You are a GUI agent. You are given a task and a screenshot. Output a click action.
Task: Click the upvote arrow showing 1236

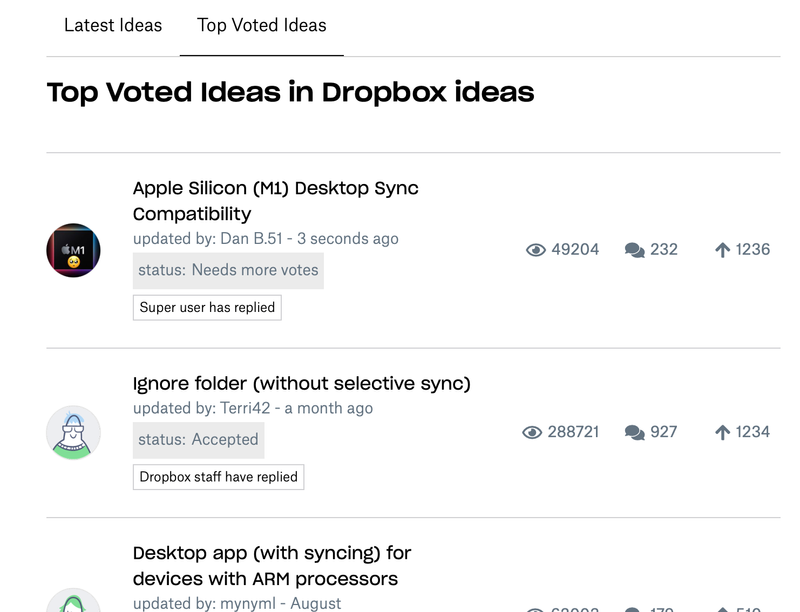[722, 250]
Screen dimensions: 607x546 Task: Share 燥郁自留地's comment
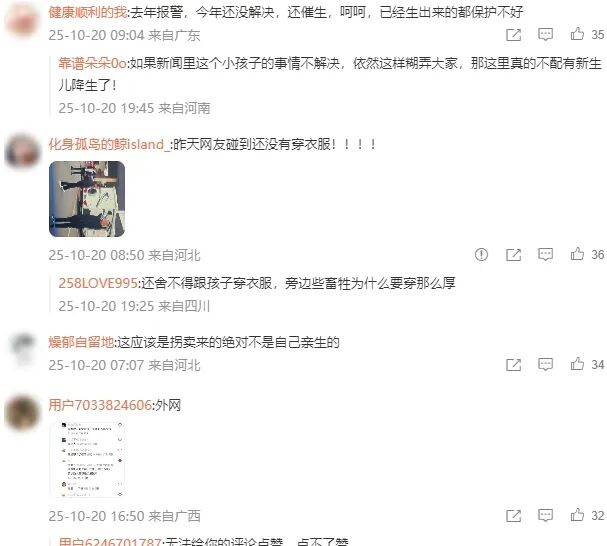[x=514, y=365]
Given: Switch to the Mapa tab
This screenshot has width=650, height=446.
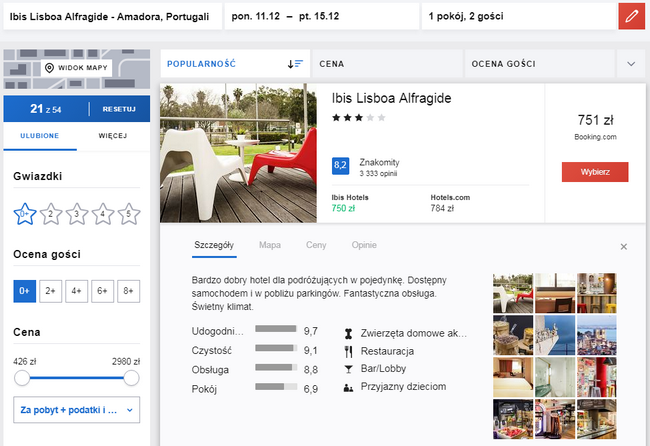Looking at the screenshot, I should pos(269,244).
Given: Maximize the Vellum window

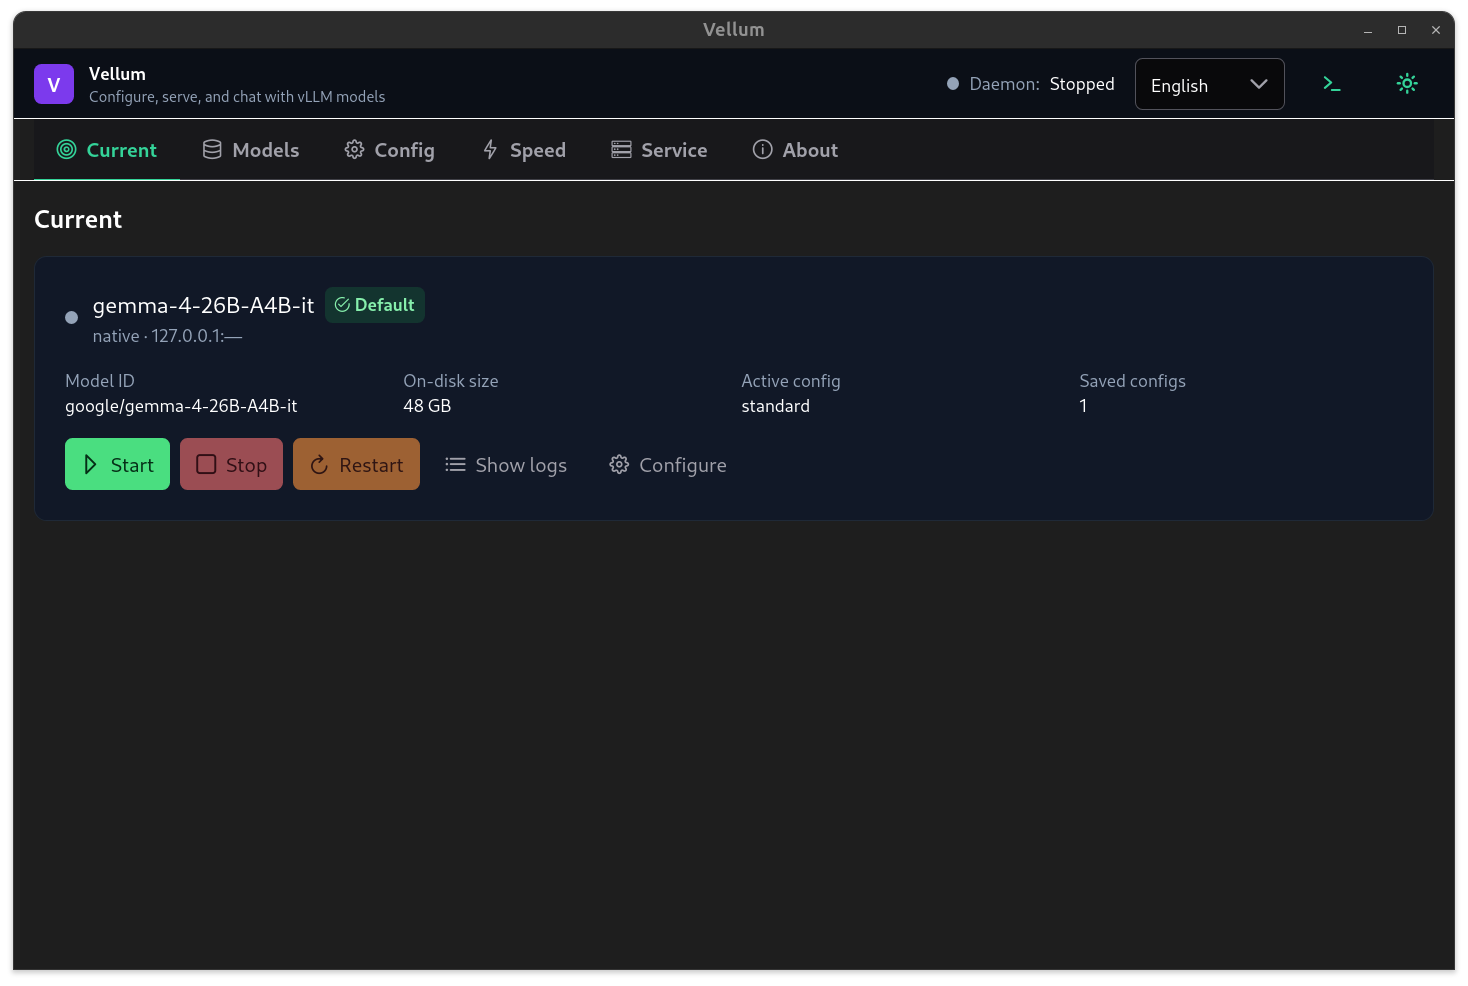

*What to produce*: Restate the material above exactly. Exclude all pictures.

*Solution below*:
You are a GUI agent. You are given a task and a screenshot. Output a click action.
Task: Click the upvote arrow showing 1236

[722, 250]
Screen dimensions: 607x546 Task: Share 燥郁自留地's comment
[x=514, y=365]
Given: Switch to the Mapa tab
This screenshot has width=650, height=446.
Looking at the screenshot, I should pos(269,244).
Given: Maximize the Vellum window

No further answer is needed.